Antonia Campbell-Hughes has never been easy to pin down. Actor, writer, director, and one-time fashion designer, her career has moved fluidly between disciplines while always circling the same themes: identity, fragility, and what it means to be human. After years spent on screen in films like 3096 Days and Cordelia, and celebrated turns on television in Dangerous Liaisons and Black Doves, she made her directorial debut with It Is In Us All, a striking, atmospheric piece that earned the SXSW Extraordinary Cinematic Vision Award.
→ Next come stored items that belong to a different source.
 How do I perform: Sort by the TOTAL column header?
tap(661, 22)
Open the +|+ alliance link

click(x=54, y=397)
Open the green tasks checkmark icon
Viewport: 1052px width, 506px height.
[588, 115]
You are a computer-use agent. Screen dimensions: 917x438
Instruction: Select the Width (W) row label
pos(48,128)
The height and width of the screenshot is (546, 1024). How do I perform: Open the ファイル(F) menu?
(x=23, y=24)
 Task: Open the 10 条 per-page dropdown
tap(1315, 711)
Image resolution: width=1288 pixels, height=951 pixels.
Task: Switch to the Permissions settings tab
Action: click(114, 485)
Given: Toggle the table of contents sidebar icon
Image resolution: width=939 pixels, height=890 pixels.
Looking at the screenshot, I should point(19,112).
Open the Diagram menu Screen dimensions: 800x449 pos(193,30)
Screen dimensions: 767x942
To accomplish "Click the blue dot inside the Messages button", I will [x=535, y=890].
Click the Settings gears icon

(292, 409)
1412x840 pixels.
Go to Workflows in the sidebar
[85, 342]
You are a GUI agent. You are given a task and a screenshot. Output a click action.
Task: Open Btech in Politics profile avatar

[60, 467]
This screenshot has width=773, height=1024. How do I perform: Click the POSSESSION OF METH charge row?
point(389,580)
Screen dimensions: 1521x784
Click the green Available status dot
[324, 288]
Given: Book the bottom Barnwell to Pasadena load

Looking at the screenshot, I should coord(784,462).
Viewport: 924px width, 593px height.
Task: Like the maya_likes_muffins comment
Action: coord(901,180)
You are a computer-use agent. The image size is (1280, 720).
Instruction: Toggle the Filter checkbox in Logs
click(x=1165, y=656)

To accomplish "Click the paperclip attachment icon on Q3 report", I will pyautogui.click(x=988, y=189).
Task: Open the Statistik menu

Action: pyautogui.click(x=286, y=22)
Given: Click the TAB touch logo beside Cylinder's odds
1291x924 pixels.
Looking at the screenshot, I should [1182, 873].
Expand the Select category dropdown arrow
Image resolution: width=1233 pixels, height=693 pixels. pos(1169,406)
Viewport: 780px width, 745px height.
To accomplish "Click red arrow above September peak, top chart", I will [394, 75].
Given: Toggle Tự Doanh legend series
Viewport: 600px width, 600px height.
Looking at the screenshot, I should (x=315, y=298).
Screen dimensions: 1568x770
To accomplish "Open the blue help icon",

Now she is preparing to shoot her second feature, Diamond Shitter, a visceral thriller set in Geneva’s expat community, with a cast that includes Raffey Cassidy, Eva Green, Ben Whishaw, and Alessandro Nivola.

We sat down to talk about her fascinating and varied career, holding herself to the standard of writing scripts that could stand as literature in their own right, the brutal training ground of fashion, and the freedom of telling stories beyond gendered expectation.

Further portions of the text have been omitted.